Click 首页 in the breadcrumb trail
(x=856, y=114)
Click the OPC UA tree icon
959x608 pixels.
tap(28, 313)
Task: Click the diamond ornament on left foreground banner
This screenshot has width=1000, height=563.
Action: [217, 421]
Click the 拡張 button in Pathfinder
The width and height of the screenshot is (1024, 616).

..............................

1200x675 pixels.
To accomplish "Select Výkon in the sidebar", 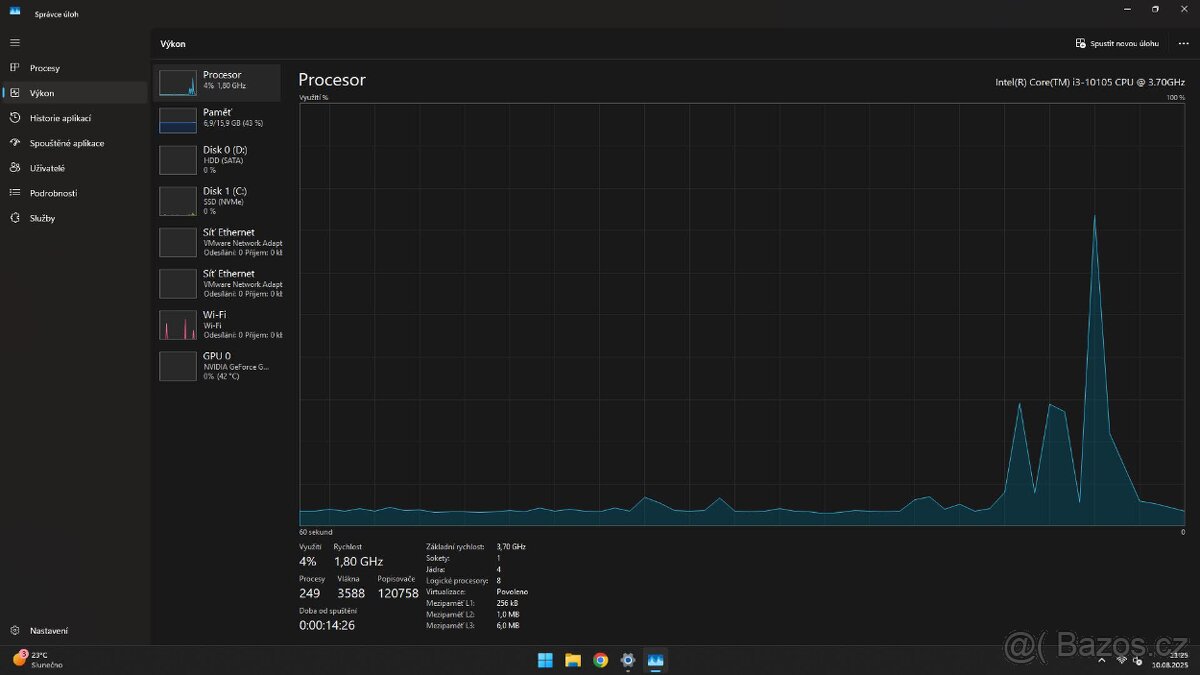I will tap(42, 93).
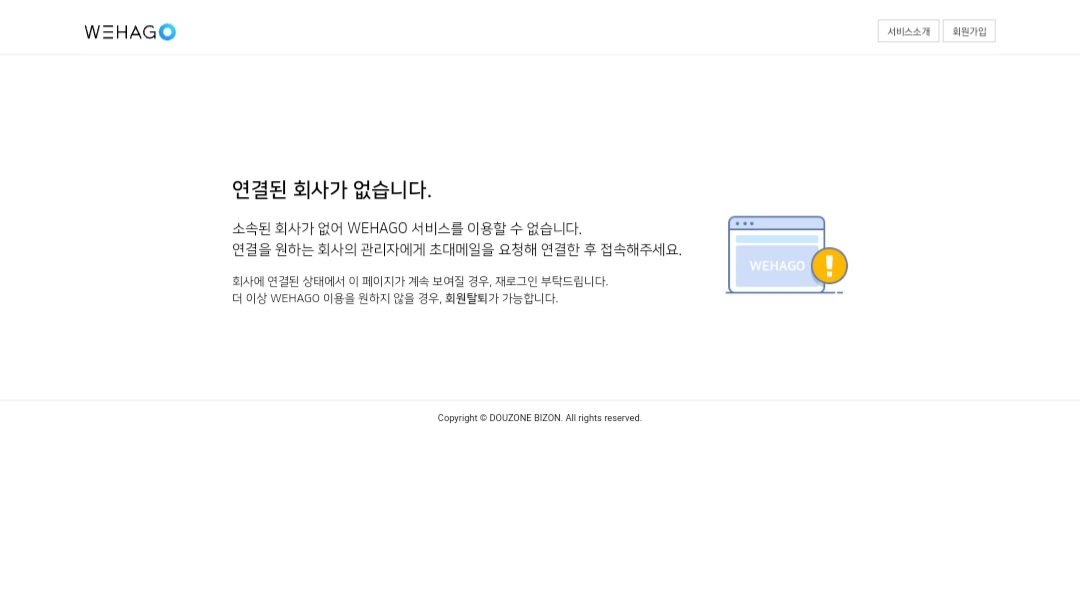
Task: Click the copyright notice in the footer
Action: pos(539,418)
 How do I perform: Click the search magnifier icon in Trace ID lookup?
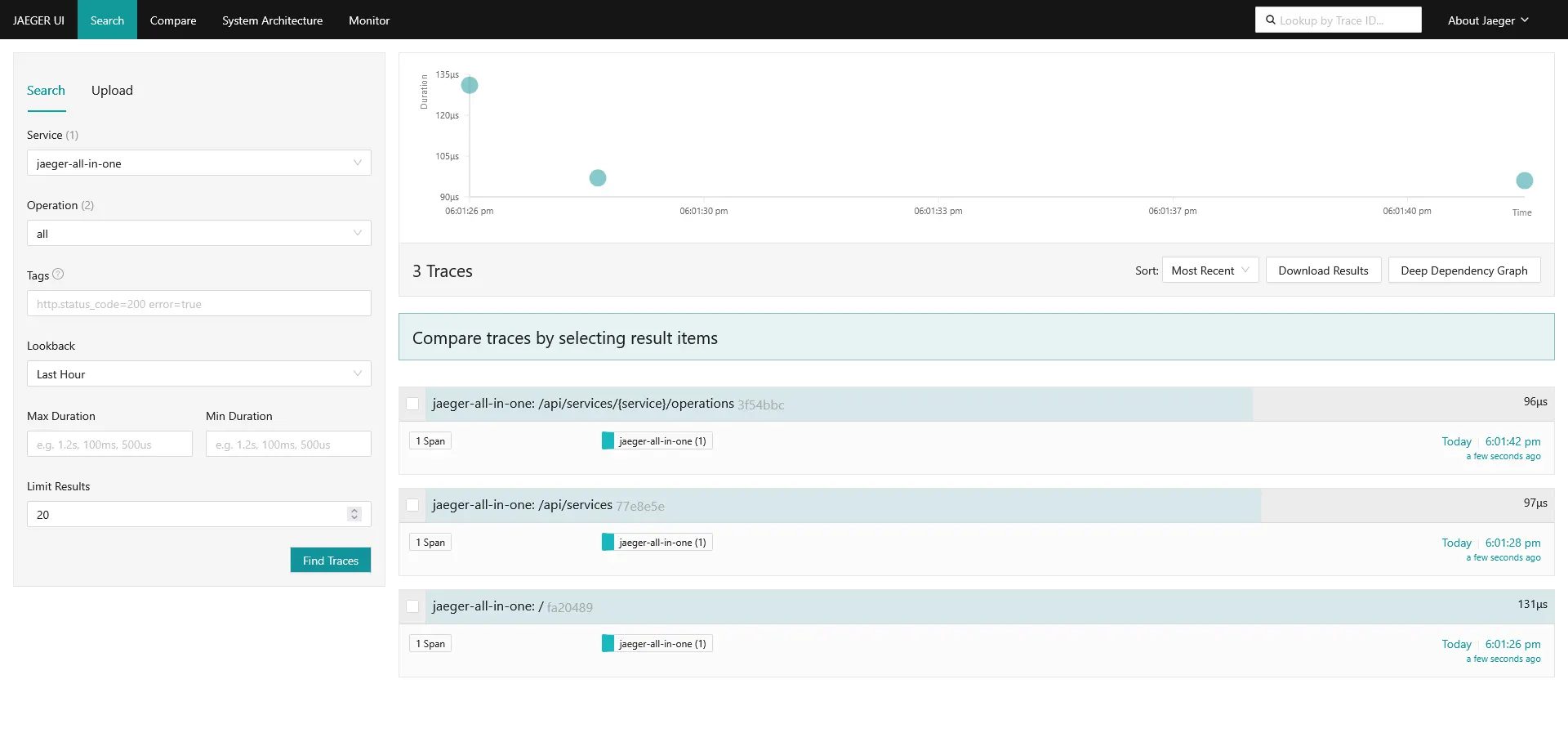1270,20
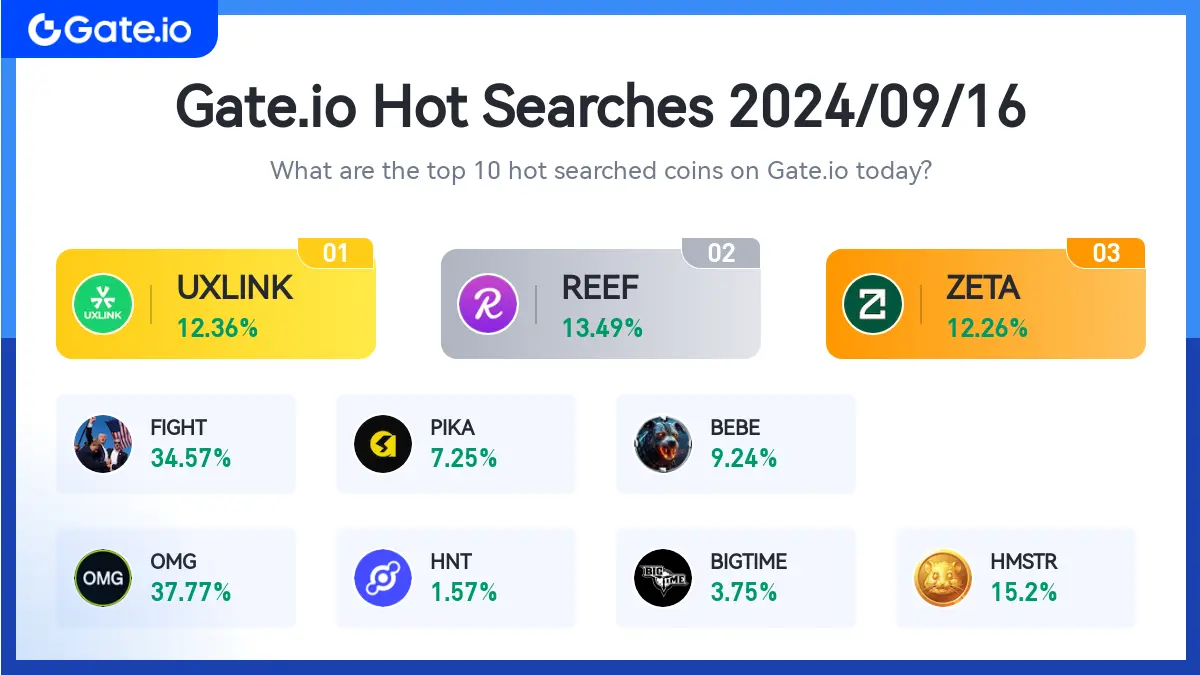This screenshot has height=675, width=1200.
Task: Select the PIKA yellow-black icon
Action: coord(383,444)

..............................

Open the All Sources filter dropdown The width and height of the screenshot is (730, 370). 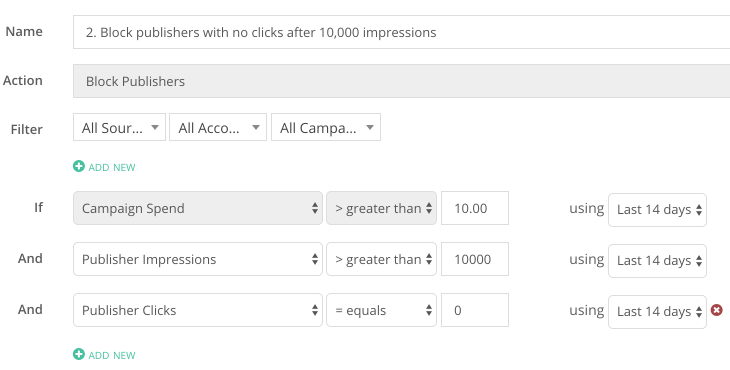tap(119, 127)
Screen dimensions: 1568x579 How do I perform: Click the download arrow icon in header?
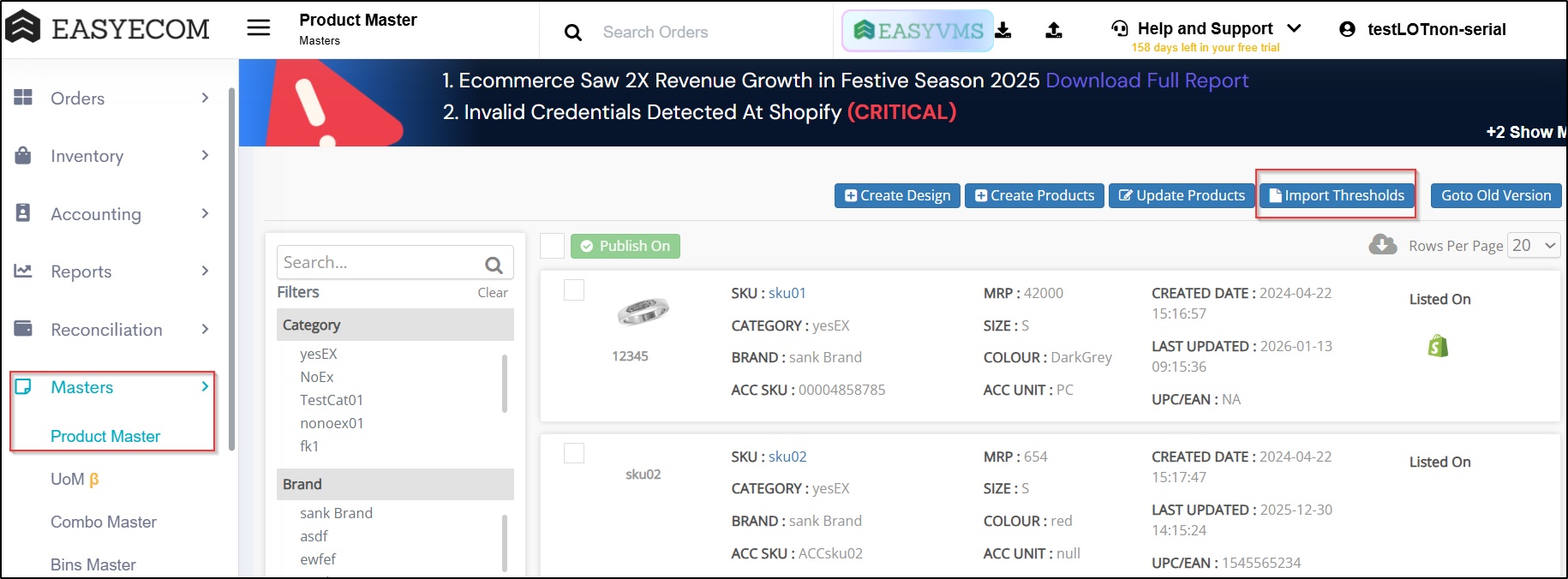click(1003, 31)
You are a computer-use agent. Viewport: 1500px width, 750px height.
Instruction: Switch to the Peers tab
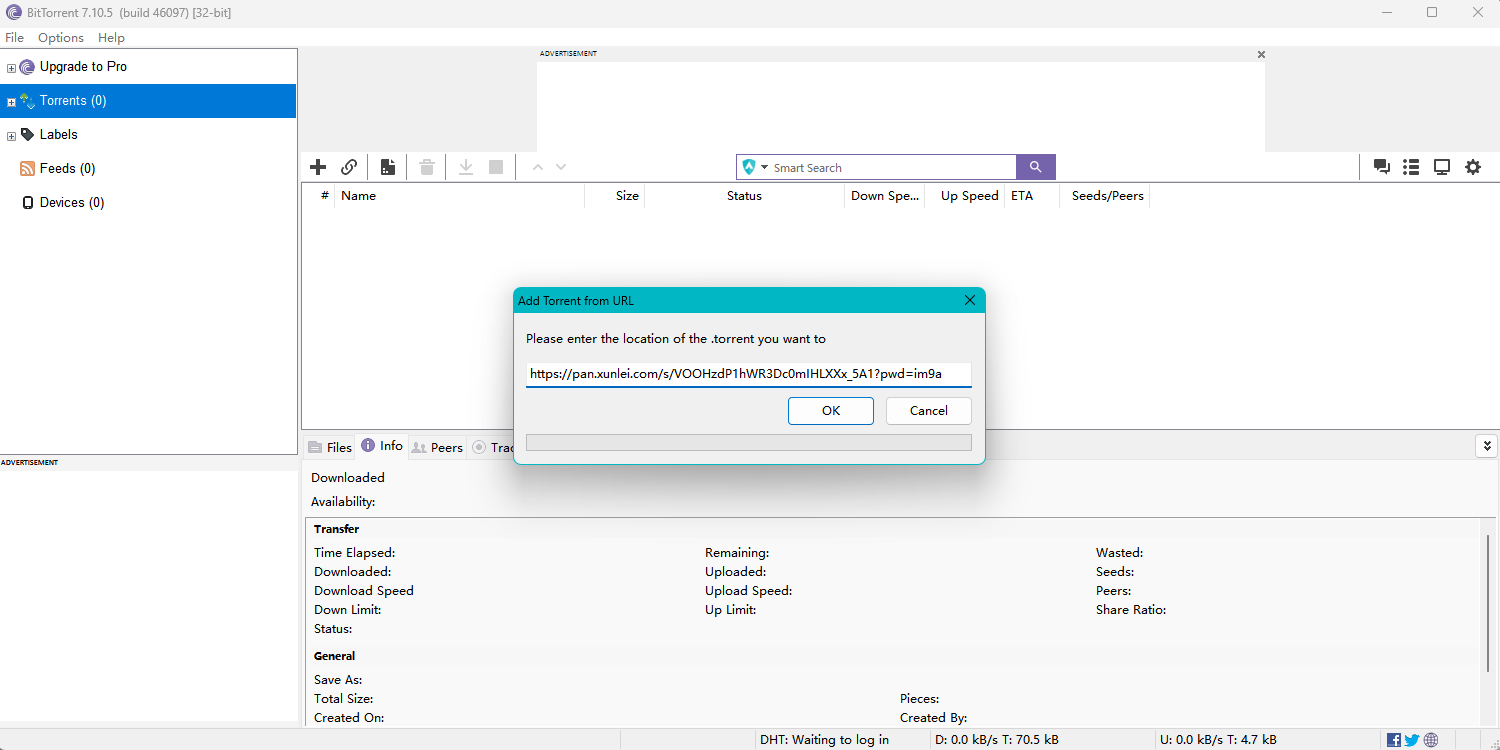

..............................

▶ [Exercise instructions] Go to the line with "Click the 拡張 button in Pathfinder" in the entries above and repeat every line from there through the line with "The width and height of the screenshot is (1024, 616).", exactly and with no other text.

▶ [Output of the task]
Click the 拡張 button in Pathfinder
The width and height of the screenshot is (1024, 616).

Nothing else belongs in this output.